┏━━
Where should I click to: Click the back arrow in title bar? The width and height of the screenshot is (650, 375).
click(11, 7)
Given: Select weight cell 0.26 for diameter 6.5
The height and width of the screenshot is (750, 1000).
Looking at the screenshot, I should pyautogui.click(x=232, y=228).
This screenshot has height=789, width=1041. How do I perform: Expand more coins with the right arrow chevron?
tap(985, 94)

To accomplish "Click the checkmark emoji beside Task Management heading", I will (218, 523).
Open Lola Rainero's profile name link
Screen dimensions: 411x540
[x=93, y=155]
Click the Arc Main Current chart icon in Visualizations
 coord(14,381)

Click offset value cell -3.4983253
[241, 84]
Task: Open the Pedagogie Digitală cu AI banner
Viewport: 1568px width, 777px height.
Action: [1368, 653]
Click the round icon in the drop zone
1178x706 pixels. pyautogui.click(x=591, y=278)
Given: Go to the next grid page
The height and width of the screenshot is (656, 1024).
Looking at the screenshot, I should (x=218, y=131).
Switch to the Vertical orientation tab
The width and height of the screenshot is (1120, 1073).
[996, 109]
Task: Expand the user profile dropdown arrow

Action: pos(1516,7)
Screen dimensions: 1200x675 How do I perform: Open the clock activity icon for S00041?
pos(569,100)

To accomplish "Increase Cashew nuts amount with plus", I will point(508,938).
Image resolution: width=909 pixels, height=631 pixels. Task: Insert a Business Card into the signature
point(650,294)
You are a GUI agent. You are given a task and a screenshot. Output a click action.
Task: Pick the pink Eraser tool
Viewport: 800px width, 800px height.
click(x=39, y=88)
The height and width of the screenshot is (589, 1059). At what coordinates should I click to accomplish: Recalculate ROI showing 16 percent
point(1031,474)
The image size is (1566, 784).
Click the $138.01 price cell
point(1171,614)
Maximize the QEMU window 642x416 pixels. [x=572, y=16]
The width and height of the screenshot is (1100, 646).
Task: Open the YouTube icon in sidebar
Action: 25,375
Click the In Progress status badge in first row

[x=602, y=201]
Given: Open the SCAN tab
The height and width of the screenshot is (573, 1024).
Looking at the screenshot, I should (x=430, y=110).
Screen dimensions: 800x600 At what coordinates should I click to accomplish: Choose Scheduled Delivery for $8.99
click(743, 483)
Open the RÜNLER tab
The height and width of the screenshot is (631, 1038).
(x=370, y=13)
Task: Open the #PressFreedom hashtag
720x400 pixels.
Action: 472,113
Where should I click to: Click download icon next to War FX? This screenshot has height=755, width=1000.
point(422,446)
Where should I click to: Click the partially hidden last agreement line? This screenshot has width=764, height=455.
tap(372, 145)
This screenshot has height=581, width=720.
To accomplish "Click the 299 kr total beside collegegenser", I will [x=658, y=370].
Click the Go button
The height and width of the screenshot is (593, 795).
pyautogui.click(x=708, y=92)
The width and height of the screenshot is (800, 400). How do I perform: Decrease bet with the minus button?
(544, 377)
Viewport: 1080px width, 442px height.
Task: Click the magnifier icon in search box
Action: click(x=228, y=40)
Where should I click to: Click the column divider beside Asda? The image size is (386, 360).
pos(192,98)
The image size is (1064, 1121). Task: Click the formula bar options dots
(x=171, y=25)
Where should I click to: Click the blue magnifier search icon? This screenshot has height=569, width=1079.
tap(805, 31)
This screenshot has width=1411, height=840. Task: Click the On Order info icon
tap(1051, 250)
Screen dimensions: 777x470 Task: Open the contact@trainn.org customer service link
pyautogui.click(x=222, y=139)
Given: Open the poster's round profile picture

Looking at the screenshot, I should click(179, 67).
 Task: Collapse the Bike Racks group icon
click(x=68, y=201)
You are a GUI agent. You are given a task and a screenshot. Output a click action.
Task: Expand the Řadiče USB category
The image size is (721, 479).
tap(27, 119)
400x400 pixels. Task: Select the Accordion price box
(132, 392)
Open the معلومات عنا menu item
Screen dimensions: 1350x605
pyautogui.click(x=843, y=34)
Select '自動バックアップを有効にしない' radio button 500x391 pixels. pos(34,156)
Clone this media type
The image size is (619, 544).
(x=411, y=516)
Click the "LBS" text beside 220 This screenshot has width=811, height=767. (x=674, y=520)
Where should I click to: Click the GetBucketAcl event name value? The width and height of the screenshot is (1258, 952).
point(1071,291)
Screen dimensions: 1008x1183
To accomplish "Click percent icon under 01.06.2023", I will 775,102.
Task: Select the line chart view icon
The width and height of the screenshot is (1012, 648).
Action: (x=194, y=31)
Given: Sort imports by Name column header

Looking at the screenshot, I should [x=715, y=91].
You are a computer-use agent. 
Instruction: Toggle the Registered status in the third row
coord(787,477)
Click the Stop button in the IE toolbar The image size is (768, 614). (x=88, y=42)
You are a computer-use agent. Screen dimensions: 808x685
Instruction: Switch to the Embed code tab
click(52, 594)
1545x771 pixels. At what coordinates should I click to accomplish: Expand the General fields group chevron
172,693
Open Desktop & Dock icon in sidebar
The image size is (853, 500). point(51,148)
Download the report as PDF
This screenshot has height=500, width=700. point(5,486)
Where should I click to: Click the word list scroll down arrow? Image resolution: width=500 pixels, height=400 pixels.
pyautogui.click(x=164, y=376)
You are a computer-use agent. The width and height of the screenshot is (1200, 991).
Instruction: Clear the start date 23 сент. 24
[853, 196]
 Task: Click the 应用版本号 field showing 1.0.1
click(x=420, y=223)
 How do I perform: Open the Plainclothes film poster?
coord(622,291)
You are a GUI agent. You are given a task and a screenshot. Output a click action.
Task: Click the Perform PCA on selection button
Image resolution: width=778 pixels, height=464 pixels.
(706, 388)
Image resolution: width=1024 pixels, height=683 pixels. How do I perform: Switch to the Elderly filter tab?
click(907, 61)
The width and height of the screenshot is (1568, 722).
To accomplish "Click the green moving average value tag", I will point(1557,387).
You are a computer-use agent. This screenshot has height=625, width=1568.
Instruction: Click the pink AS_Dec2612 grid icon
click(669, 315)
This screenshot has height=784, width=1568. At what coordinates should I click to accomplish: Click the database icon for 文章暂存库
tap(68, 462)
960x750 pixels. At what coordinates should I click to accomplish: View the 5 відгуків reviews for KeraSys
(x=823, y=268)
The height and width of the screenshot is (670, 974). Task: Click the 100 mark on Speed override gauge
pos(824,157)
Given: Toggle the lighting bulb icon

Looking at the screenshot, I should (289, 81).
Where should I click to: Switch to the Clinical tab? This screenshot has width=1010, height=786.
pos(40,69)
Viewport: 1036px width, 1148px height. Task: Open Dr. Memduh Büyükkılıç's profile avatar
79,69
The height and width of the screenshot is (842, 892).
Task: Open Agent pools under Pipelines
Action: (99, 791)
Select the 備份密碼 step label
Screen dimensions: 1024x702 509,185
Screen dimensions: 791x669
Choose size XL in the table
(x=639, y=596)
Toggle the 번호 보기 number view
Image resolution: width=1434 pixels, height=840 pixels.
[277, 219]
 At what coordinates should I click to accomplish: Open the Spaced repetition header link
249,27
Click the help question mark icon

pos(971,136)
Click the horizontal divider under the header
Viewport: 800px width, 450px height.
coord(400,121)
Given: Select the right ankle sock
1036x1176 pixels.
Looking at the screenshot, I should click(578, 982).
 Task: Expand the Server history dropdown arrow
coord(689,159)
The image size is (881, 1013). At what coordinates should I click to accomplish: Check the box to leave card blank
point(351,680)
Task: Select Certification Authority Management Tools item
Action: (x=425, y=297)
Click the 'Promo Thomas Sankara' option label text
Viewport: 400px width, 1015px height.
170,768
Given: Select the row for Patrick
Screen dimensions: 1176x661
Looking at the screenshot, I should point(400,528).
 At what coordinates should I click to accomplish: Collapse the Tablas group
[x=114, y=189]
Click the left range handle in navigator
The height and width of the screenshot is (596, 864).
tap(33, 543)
┗━━
▸ TASK REQUIREMENTS: Search the listing for the word "text" and return each line that holds it.

▸ TASK RESULT:
Click the "LBS" text beside 220 This screenshot has width=811, height=767. (x=674, y=520)
Click the 'Promo Thomas Sankara' option label text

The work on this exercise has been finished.